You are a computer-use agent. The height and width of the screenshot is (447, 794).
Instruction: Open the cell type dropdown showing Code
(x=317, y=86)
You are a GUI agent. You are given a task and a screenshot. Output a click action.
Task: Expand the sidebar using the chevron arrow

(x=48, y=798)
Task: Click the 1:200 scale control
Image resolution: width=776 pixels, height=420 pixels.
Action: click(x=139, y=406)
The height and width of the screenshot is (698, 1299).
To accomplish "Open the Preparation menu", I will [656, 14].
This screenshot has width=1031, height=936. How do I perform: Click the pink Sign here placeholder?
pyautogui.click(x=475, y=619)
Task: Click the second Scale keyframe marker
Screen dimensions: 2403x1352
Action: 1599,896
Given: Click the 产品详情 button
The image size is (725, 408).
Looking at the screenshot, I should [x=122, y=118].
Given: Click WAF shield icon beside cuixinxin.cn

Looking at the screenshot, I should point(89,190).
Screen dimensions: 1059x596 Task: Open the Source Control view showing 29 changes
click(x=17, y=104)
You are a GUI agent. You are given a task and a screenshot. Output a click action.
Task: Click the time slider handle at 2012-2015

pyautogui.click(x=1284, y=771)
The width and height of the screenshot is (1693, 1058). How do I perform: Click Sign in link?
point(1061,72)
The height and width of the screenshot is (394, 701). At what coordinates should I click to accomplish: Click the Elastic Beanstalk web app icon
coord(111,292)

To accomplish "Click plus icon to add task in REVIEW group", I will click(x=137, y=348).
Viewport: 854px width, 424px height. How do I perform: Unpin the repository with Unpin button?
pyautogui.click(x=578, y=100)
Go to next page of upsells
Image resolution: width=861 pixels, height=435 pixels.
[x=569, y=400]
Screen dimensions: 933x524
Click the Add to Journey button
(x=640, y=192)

• What is required:
Set down, exactly as they appear, the line holding "The height and width of the screenshot is (394, 701)." and every line after it until the records end.

• Written response:
The height and width of the screenshot is (394, 701). At what coordinates should I click to accomplish: Click the Elastic Beanstalk web app icon
coord(111,292)

To accomplish "Click plus icon to add task in REVIEW group", I will click(x=137, y=348).
Viewport: 854px width, 424px height. How do I perform: Unpin the repository with Unpin button?
pyautogui.click(x=578, y=100)
Go to next page of upsells
Image resolution: width=861 pixels, height=435 pixels.
[x=569, y=400]
Screen dimensions: 933x524
Click the Add to Journey button
(x=640, y=192)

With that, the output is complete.